Si très peu de joueurs saoudiens quittent leur pays ce n’est pas par désintérêts des recruteurs du monde entier. C’est plutôt des raisons extra-sportives. L’adjoint d’Hervé Renard explique qu’il y a « peu de clubs, aujourd’hui, capables de payer les joueurs saoudiens. Ici, ils sont vraiment des stars, ils sont aimés par tout le monde. Ils sont dans leur zone de confort. Ce n’est pas la même mentalité qu’en Europe, ici ils ne voient pas les choses de la même manière. Mais, à terme, cela serait bien que des joueurs aillent jouer en Europe pour franchir un palier. »

« Les joueurs saoudiens n’ont rien à envier aux joueurs européens »

La Saudi premier league est un championnat de seize équipes scindé en deux, entre ceux qui jouent le titre et ceux qui jouent le maintien. Symbole de cette division à deux vitesses, en 45 éditions, seuls sept clubs ont remporté le championnat. Avec seize titres, Al-Hilal s’est adjugé 35% des titres à lui seul. « Les quatre gros clubs, Al-Hilal, Al-Nasr, Al-Itthiad et Al-Ahli joueraient le maintien en Ligue 1, en France » rapporte Sofian Kheyari, tout en révélant que les clubs du bas de tableau seraient plus du niveau de la Ligue 2. « Il y a de grosses différences entre les équipes de haut et de bas de tableau », continue-t-il. Pour lui, « les joueurs saoudiens n’ont rien à envier aux joueurs européens ». La seule différence se fait au niveau de la rigueur, du professionnalisme et de l’approche du métier de footballeur, comme dit plus précédemment. « Si on arrive à leur faire comprendre que le talent cela ne suffit pas mais qu’avec le talent plus le travail on peut faire de grandes choses, on va passer un niveau au-dessus », rappelle l’ancien joueur de l’AS Cannes.

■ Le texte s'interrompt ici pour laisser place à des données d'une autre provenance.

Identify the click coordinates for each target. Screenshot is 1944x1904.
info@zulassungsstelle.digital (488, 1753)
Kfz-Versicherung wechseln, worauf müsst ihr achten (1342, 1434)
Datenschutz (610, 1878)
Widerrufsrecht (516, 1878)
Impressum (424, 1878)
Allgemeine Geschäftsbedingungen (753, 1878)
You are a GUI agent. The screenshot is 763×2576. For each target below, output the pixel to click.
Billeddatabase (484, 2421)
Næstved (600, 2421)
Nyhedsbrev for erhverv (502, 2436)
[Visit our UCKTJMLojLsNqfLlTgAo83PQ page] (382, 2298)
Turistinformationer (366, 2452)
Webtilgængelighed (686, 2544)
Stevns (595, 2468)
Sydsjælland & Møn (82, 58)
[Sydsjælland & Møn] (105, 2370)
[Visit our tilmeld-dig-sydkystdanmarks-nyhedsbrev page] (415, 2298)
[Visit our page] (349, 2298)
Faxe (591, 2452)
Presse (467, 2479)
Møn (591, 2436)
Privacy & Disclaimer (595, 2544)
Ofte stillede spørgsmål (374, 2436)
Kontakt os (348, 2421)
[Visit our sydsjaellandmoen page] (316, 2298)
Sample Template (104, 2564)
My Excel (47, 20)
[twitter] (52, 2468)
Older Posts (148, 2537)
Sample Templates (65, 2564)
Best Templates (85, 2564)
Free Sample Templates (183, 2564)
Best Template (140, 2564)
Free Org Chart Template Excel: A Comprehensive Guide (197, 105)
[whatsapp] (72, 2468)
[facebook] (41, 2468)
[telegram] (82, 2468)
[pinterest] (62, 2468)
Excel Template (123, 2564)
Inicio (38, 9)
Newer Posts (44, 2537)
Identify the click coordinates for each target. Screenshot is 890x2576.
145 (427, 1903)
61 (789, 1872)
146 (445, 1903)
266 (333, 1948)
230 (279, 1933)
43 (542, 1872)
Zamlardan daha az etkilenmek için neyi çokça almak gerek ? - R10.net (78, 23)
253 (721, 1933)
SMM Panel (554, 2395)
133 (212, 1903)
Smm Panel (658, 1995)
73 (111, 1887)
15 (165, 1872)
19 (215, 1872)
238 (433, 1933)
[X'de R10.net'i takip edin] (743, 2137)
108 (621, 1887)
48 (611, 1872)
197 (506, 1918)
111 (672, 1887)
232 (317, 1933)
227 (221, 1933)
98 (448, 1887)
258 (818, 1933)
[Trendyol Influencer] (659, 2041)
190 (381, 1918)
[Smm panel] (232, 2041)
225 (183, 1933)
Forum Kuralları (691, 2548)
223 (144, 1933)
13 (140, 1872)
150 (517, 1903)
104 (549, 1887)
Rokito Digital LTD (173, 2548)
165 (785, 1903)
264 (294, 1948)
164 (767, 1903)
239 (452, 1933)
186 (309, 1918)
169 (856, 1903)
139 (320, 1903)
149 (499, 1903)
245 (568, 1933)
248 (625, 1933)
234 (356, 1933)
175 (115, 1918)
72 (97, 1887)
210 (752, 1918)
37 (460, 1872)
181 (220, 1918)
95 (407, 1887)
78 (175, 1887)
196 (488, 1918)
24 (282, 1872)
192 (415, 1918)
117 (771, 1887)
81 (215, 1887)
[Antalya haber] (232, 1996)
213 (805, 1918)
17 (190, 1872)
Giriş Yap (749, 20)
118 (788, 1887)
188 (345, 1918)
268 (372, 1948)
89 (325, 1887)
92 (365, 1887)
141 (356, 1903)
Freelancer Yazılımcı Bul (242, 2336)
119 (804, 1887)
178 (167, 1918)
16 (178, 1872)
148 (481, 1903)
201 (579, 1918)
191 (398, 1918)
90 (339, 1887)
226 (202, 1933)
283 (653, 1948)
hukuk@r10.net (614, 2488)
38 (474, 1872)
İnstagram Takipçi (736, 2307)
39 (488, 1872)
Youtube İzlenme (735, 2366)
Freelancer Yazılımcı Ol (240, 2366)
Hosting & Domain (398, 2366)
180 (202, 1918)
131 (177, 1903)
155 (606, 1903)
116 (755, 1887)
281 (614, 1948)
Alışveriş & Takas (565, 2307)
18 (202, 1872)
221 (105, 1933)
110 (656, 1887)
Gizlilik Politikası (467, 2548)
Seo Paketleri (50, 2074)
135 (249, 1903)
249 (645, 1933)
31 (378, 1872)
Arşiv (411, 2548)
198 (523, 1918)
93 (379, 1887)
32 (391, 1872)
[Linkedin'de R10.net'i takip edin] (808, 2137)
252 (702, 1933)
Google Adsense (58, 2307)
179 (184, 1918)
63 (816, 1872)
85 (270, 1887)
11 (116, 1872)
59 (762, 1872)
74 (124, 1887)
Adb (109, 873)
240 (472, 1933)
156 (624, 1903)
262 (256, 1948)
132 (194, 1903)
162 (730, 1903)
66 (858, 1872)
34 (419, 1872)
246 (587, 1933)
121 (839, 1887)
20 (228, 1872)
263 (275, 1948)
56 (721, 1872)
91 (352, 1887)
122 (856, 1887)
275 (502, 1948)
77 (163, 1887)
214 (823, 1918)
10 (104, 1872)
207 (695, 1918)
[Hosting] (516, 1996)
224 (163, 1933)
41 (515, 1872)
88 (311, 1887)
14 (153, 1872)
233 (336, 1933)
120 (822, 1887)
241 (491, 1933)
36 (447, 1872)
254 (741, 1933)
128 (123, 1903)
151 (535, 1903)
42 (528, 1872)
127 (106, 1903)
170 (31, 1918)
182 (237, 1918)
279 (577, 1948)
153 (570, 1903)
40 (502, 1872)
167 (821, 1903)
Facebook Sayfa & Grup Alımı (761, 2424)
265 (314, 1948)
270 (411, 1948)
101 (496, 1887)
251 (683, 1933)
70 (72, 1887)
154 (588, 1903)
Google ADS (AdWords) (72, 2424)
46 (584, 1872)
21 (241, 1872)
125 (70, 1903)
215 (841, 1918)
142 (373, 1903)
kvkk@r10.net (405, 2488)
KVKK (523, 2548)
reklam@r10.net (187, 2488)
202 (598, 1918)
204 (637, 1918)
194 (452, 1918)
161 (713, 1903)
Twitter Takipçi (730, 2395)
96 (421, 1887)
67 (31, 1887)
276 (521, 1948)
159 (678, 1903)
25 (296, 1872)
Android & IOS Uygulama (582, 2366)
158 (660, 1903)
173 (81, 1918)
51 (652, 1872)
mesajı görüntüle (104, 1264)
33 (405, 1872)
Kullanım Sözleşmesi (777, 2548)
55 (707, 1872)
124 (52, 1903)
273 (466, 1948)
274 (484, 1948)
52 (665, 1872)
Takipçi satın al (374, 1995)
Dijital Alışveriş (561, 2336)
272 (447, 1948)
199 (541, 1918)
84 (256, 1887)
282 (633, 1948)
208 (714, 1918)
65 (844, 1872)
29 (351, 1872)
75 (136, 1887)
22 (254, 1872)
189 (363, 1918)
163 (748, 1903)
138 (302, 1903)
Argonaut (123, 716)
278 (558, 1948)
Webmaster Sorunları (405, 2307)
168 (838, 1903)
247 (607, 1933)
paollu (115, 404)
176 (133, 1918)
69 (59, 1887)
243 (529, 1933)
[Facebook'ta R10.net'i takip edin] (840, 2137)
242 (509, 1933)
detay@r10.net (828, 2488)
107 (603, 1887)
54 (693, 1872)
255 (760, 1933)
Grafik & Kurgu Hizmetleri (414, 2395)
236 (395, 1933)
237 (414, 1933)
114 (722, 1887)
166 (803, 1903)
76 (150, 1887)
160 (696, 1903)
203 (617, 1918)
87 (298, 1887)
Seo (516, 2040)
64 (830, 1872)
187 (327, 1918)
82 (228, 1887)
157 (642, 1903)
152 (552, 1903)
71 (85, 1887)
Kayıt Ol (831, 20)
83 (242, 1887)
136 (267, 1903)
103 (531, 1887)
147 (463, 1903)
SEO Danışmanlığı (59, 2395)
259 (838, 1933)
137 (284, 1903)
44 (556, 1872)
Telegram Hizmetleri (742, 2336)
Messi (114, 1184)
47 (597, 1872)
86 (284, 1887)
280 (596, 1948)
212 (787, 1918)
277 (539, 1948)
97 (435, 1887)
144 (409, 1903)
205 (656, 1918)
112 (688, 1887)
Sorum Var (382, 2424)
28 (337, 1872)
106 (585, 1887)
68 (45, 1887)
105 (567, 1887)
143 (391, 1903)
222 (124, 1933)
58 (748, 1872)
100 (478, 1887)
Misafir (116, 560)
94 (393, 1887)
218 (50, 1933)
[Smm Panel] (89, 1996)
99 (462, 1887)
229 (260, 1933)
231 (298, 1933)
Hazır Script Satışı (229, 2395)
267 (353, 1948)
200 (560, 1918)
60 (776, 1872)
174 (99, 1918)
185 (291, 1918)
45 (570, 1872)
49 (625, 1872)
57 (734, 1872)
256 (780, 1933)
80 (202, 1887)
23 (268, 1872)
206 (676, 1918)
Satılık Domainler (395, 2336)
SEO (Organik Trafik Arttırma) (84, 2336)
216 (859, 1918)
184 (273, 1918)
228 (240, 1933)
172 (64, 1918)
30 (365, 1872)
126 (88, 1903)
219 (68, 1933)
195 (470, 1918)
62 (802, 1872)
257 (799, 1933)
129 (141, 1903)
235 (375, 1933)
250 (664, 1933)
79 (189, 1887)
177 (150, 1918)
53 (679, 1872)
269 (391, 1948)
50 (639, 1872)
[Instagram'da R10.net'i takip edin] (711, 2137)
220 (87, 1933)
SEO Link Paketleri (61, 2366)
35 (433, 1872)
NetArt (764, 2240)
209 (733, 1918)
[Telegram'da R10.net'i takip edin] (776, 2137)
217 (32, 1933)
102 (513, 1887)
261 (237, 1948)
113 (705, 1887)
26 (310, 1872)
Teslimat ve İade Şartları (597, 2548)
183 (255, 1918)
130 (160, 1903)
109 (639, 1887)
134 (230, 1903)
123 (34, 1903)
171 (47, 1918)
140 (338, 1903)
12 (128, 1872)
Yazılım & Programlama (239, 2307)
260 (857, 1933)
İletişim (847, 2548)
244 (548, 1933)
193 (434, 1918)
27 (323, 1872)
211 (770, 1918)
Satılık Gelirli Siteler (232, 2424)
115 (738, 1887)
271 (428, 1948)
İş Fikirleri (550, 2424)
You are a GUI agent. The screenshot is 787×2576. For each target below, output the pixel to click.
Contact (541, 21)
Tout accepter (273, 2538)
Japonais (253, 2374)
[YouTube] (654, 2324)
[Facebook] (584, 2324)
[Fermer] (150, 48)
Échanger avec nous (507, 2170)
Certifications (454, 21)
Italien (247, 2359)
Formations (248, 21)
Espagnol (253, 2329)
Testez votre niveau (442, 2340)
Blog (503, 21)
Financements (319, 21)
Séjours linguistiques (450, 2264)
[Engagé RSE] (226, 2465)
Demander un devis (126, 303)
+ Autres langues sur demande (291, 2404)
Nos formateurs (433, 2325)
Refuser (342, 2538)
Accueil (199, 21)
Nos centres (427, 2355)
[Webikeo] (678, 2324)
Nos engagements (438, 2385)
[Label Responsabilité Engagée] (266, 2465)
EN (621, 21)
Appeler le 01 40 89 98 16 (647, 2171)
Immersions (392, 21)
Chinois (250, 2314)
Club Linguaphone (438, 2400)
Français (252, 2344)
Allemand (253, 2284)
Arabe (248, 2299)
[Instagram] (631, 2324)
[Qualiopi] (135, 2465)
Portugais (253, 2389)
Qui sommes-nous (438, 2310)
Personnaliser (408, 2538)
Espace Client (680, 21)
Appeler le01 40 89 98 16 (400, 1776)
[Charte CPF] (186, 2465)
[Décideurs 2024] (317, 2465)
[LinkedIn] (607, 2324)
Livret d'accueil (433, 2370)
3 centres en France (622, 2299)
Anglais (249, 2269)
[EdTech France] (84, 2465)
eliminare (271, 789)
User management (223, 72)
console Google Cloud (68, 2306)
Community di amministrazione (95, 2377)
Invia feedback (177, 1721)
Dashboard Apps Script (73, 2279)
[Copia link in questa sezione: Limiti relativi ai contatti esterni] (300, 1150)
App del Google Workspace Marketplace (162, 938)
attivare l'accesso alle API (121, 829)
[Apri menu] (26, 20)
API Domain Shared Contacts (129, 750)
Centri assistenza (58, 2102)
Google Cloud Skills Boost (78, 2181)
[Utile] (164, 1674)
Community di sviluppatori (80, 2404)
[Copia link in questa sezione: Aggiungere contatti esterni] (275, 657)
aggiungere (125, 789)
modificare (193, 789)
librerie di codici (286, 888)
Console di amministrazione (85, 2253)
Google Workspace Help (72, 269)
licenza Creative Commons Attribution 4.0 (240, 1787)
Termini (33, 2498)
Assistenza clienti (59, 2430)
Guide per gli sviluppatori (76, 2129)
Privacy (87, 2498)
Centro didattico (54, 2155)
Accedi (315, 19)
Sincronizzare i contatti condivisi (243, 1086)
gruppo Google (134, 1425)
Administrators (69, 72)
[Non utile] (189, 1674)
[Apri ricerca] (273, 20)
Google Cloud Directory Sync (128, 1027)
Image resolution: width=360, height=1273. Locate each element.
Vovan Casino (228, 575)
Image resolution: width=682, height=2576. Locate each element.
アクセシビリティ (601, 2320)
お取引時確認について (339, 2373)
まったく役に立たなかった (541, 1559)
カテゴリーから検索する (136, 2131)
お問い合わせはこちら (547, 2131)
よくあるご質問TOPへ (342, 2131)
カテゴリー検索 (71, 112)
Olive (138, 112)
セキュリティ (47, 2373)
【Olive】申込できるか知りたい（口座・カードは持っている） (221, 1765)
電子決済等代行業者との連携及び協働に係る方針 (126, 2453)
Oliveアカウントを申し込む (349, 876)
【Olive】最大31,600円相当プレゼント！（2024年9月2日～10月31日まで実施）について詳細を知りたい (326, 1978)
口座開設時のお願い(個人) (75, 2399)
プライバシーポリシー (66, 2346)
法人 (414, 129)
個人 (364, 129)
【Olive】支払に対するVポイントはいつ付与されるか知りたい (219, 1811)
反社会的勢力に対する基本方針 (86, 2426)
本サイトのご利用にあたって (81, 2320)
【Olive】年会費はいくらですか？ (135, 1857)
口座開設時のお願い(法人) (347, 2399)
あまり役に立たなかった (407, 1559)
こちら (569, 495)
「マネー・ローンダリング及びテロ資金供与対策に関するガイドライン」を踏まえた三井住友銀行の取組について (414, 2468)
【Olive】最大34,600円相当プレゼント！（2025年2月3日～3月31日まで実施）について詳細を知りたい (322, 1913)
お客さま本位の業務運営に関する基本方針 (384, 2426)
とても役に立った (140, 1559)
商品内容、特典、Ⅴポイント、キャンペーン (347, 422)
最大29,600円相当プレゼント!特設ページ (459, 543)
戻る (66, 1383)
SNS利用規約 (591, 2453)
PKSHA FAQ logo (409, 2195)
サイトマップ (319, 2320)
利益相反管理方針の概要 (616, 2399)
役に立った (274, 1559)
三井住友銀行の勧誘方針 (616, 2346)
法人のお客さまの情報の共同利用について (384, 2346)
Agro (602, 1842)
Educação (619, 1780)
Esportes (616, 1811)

En tribune, l’atmosphère observée est bien différente de celle décrite dans les préjugés occidentaux. « Il y a un engouement énorme pour le football en Arabie Saoudite », dégaine le membre du staff de la sélection nationale. « Les quatre grands clubs jouent chaque match devant 30 000 personnes avec des ambiances qui n’ont rien à envier à l’Europe », ajoute-t-il. D’ailleurs, il confie avoir été étonné, avec Hervé Renard et Lauren Bonnadéi, de cet engouement et de cette ambiance dans les enceintes saoudiennes : « À notre arrivé, on a fait « wow ». On a été surpris et beaucoup de gens le serait aussi. Il y a une vraie passion pour le football ici. »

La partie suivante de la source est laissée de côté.